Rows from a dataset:

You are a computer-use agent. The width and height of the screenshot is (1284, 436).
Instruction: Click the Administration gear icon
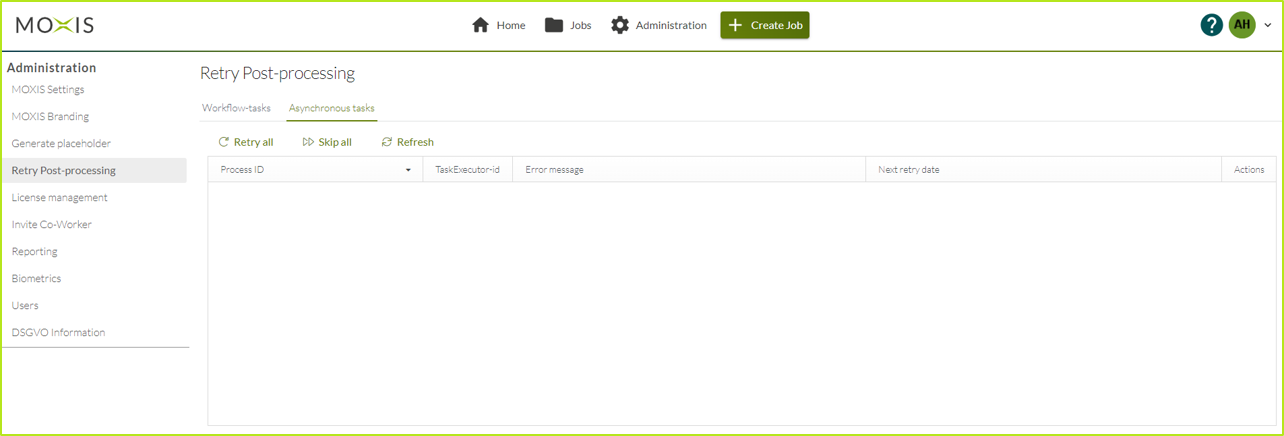coord(620,25)
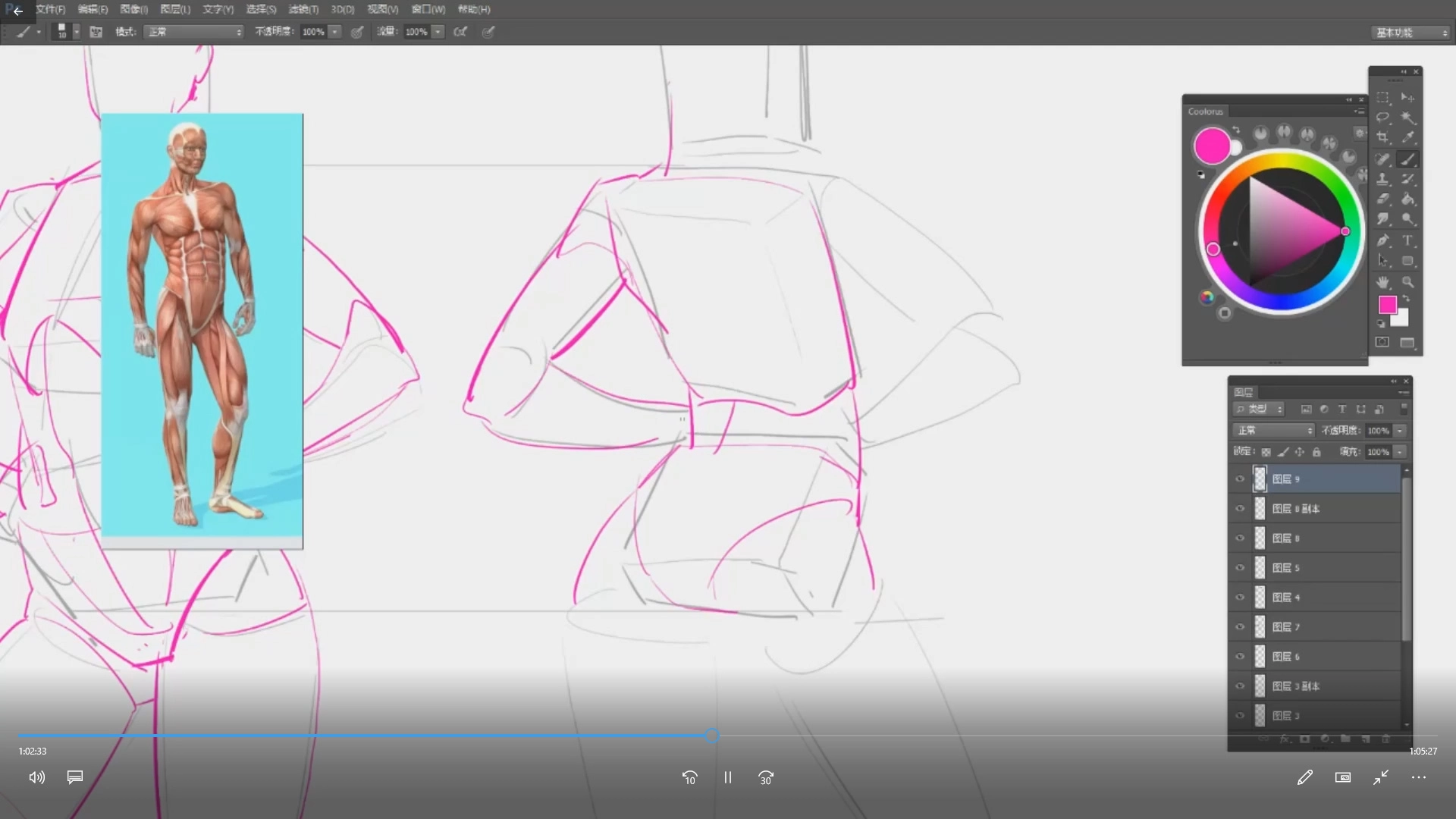1456x819 pixels.
Task: Click the pink foreground color swatch in toolbox
Action: [1387, 305]
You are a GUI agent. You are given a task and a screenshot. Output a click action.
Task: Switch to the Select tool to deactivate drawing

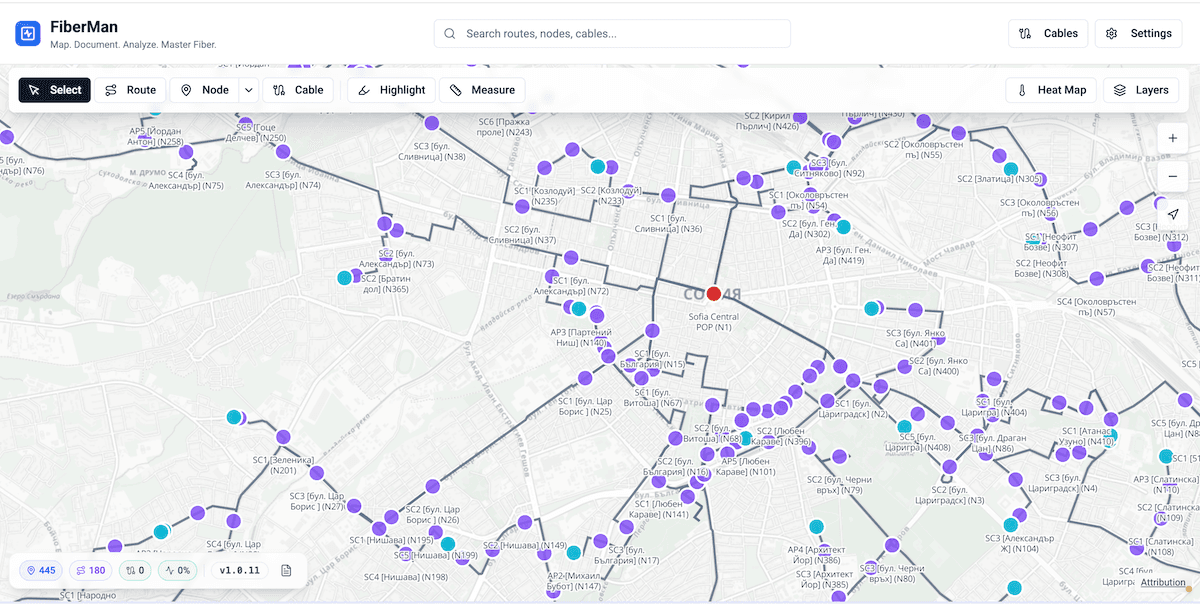54,89
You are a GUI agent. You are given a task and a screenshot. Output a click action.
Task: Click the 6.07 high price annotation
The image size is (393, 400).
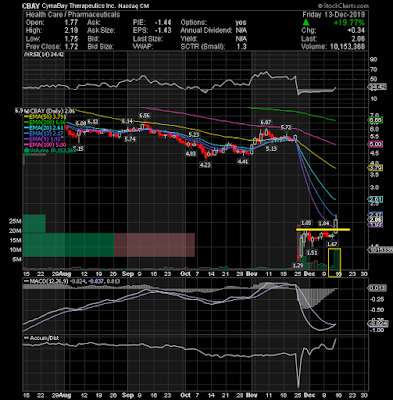[x=266, y=123]
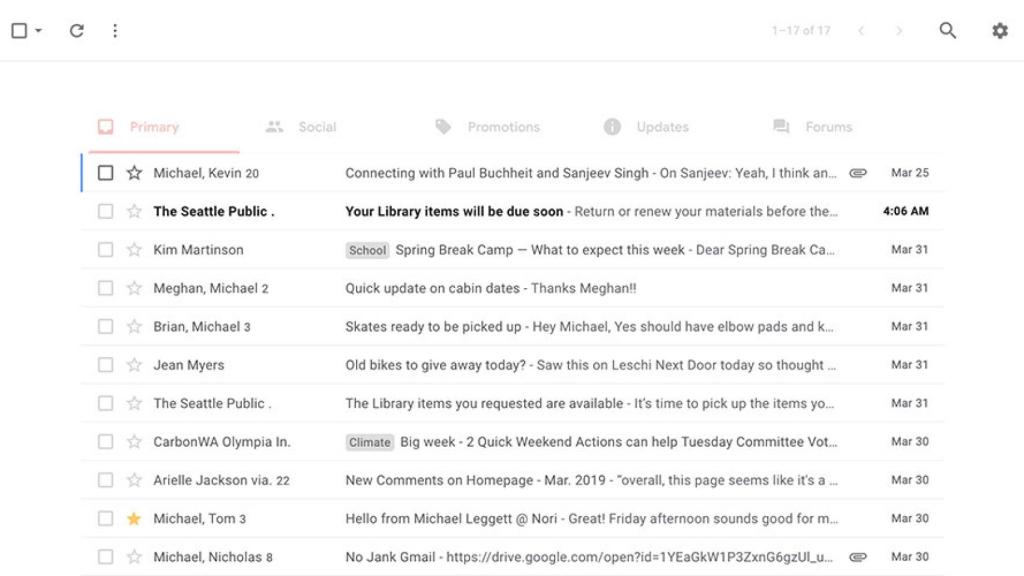The image size is (1024, 576).
Task: Open the search mail tool
Action: (947, 30)
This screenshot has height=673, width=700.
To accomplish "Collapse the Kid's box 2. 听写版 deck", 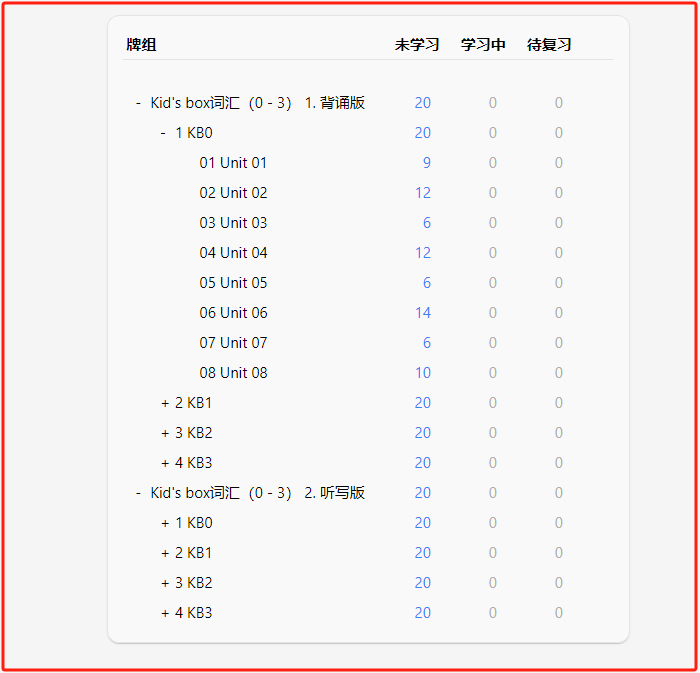I will coord(138,493).
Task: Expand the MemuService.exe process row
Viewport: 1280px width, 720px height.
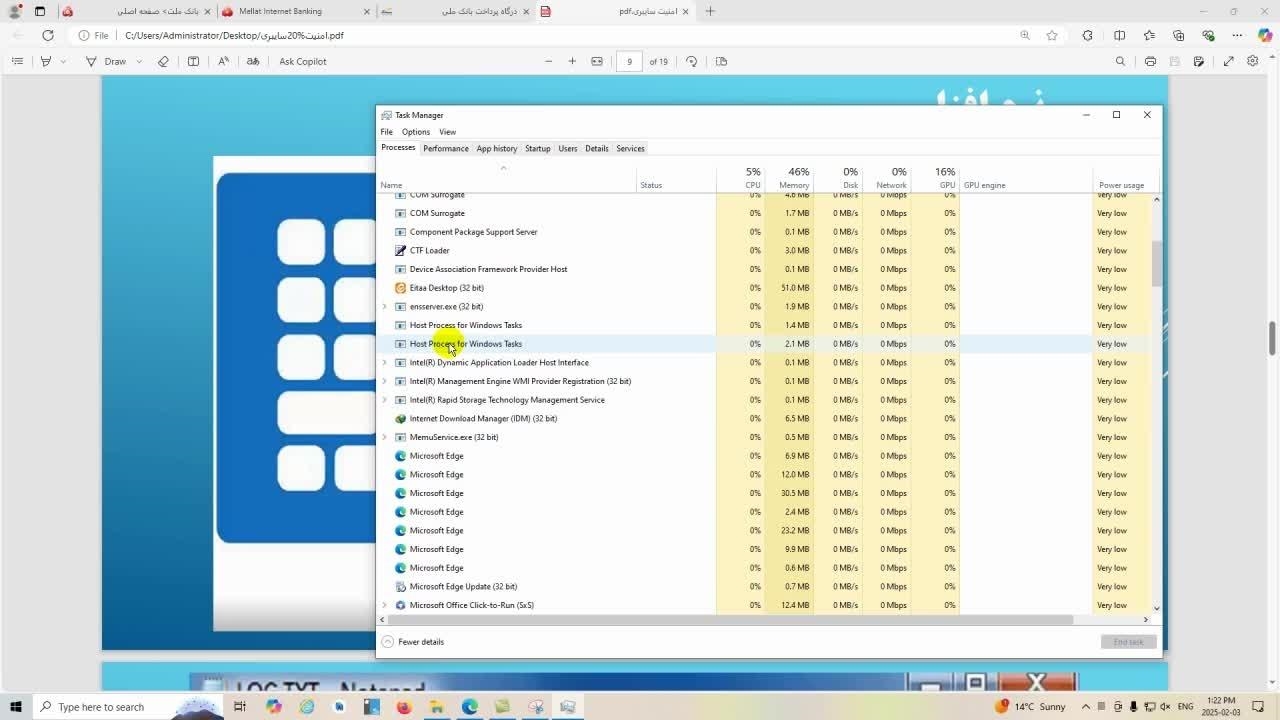Action: coord(385,437)

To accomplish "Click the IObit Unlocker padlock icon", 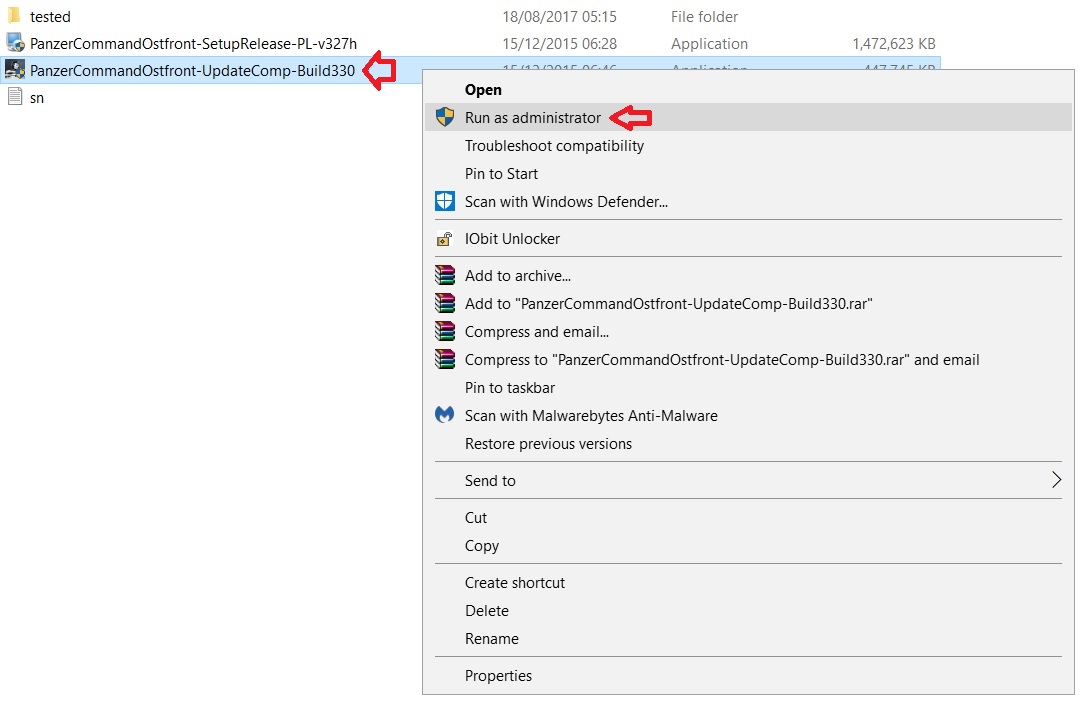I will [x=445, y=239].
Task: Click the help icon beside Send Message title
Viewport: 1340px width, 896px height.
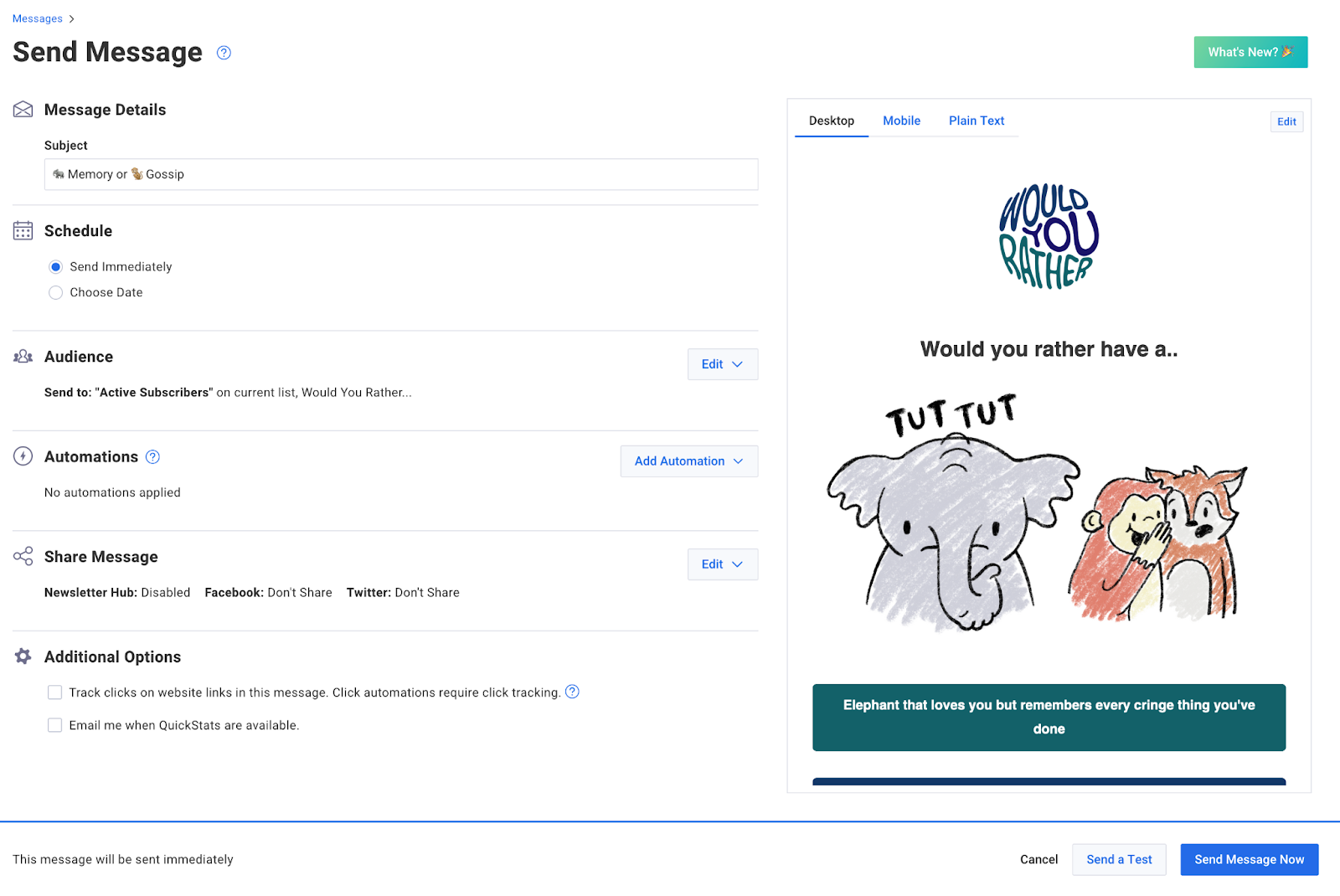Action: pos(224,53)
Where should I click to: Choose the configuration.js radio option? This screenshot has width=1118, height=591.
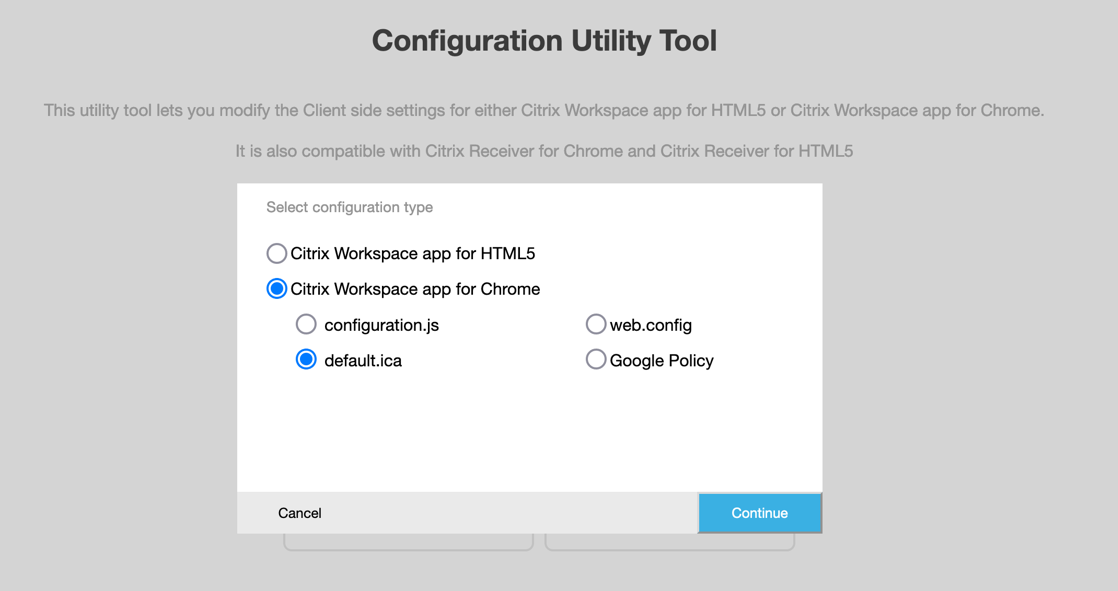coord(306,324)
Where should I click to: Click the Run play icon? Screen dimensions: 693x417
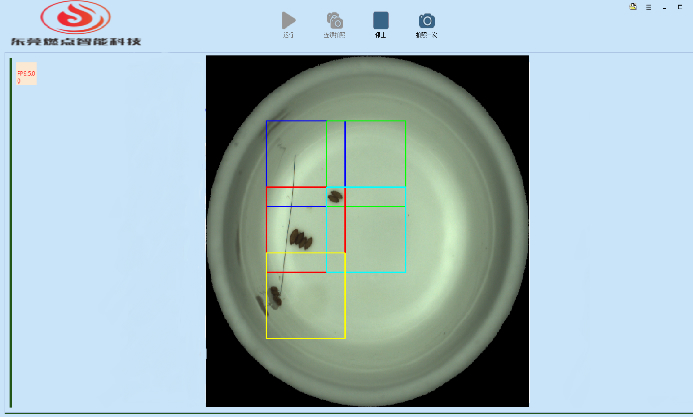[289, 21]
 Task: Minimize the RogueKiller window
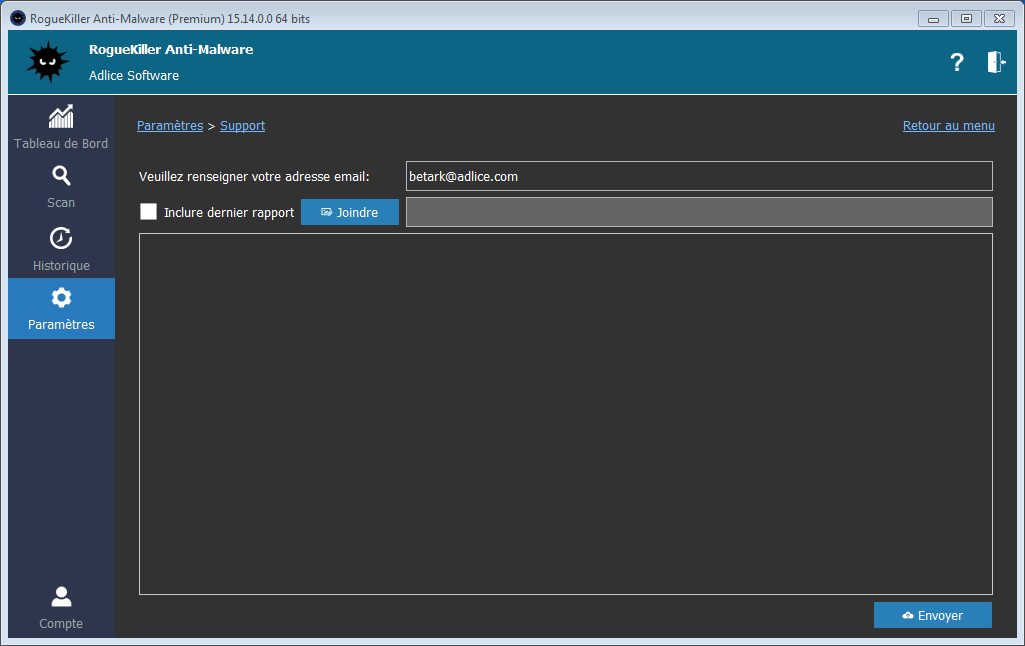tap(933, 18)
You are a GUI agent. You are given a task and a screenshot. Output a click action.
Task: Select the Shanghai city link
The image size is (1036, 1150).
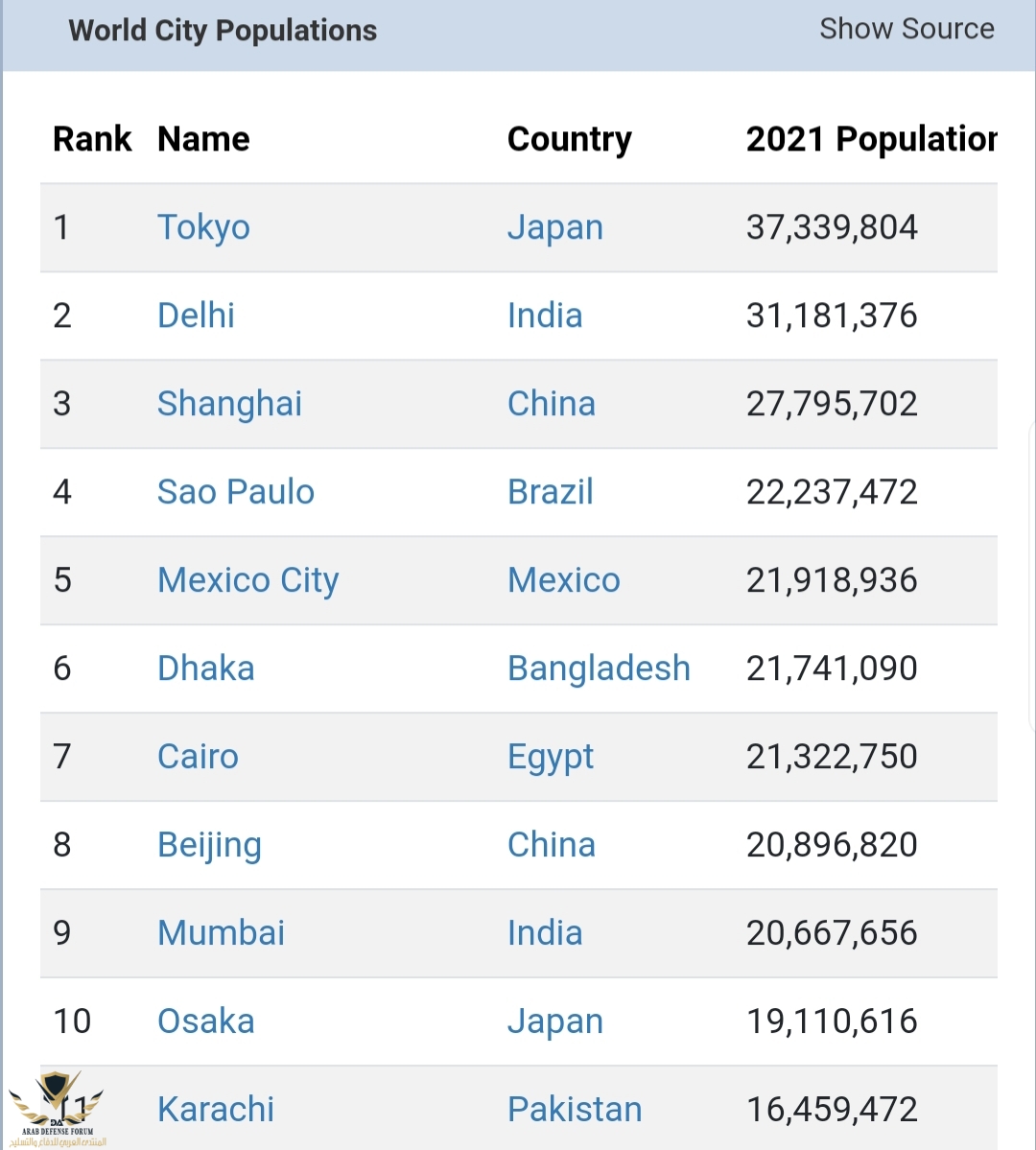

#### Set exercise
Copy the stretch of the listing from its start through the line containing "Action: (947, 30)", leaving out the pictures.

#### Solved exercise
You are a computer-use agent. The width and height of the screenshot is (1284, 436).
Instruction: Click the Administration gear icon
coord(620,25)
1456x819 pixels.
Task: Click the pink foreground color swatch in toolbox
Action: [1387, 305]
You are a GUI agent. You are given a task and a screenshot. Output a click action.
Task: Switch to the Select tool to deactivate drawing

54,89
You are a GUI agent. You are given a task and a screenshot. Output a click action.
Task: Click the 6.07 high price annotation
The image size is (393, 400).
[x=266, y=123]
The image size is (1024, 576).
Task: Open the search mail tool
Action: (947, 30)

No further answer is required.